Explain different interpretations of the effects of violent games ("first person shooter" type) on young males?

1.2 assumptions about our shifting sense of self: Who we are becoming in a networked world?

Rifkin says 21st century men and woman are "breed apart from the bourgeois parents..." (p. 95)

does the difference he draws between "modernism" and "postmodernism" ring true?

while Rifkin may be positive about this development, what are the down sides? (how could this relate to the conflicts about need to have ethical real live vs. freedom to have unethical online life?)

 

2. Assumptions about computer and work:

> vocabulary differs depending on whose vantage point

dystopic vocabulary (from vantage point of "mass laborers") :

global economy leads to

> domination: displacement, redistribution, deskilling, workplace monitoring

> Hegemony - "power exercised by controlling the VALUES that people use to define themselves and their place in everyday life..." (Mosco, 1989, p. 54)
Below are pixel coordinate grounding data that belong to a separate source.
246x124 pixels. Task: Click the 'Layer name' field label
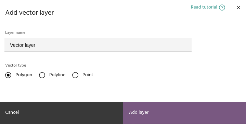[15, 32]
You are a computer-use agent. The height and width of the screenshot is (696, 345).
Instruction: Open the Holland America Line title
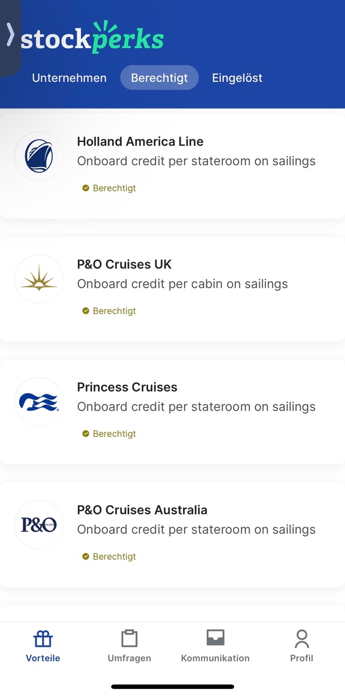click(140, 142)
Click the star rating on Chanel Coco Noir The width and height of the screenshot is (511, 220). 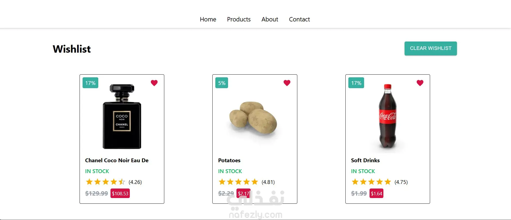[105, 182]
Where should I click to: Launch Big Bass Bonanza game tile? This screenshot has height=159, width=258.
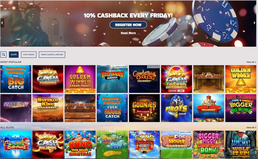coord(112,79)
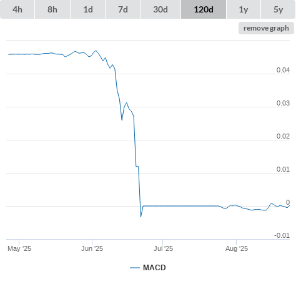296x284 pixels.
Task: Click the Aug '25 axis label
Action: click(x=237, y=248)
utopic vocabulary (from vantage point of "elite/boutique" workers + owners / shareholders):

Global economy leads to

> increased productivity (due to labor-saving technology and decreasing cost of technology)

> employment of "elites / boutique workers": work decentralized, collaborative, professional, skilled -- users expected to use intelligence to access shared information

3. Assumptions about what's acceptable behavior when using computers

> how do we know to be ethical in Real Life?
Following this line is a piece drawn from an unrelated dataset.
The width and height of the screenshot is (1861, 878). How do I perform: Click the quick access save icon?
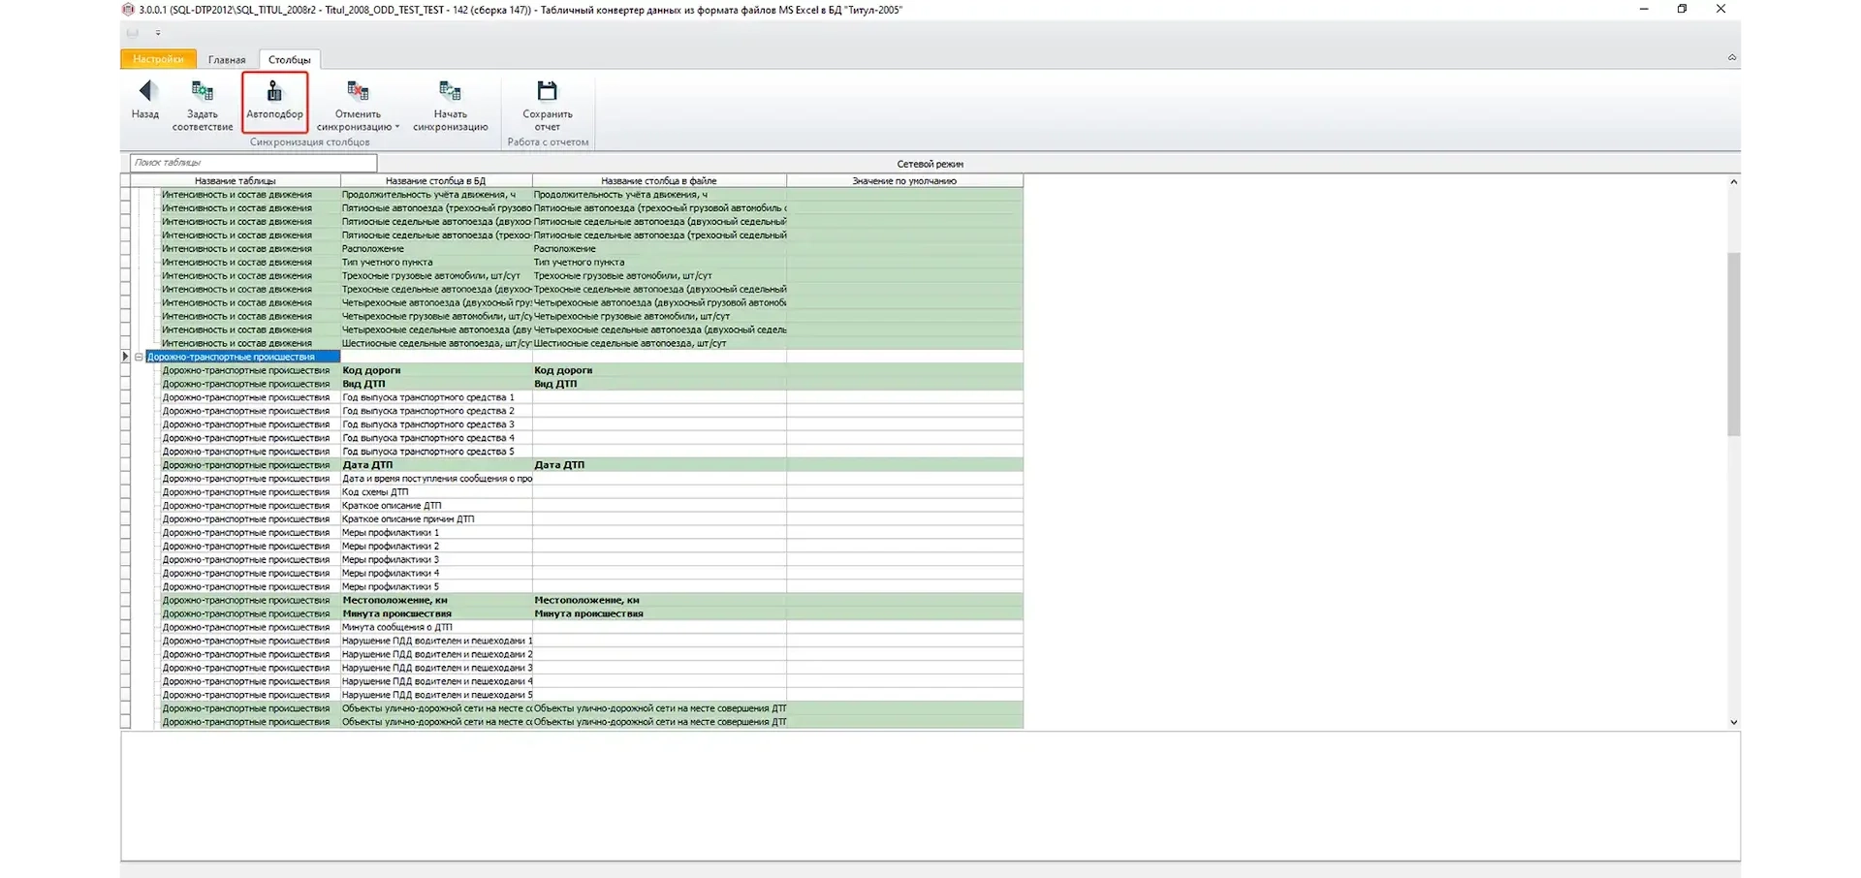[133, 33]
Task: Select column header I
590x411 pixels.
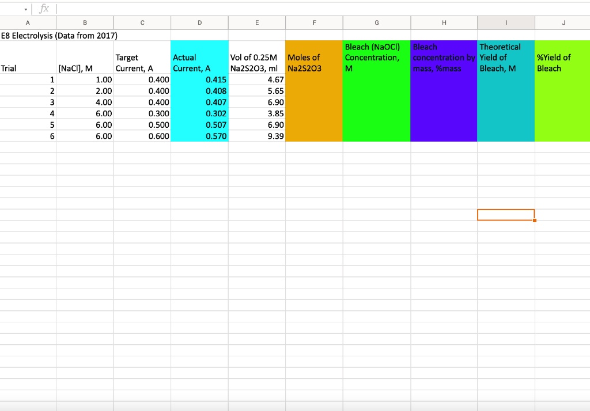Action: [x=506, y=22]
> what makes knowing what's right and wrong more difficult when working with computers?

for instance, how come all of us would agree that someone breaking into our house is a thief, why may some of us see a hacker (breaking into a database with information on us) as a criminal and others as a hero?

>what justifications do hackers come up with for their actions

> what is the range of their actions

>and if we think that their hacking is unethical, what measures do we take to prevent it? (different solutions offered....)

>why might we be less unethical online? how might we "learn" to be more ethical online?

3.1 Access issue

>what are we getting access to?

> who is controlling access routes and content? (what effect is deregulation having?)

> who exactly is getting the access? (issue of "digital divide")

3.2 Is Microsoft's hegemony "right"?

assumptions about microsoft's power depend on whether your focus is on us as consumers or as citizens (or whether you look at it from vantage point of Microsoft's competitors):

> series of cartoons

3.3 when it comes to e-commerce what other ethical issues arise?

>areas of fraud (various kinds -- particularly I pump and dump schemes, identity fraud), vaporware, cybersquatting, deceptive advertising, gambling, spamming term papers, etc...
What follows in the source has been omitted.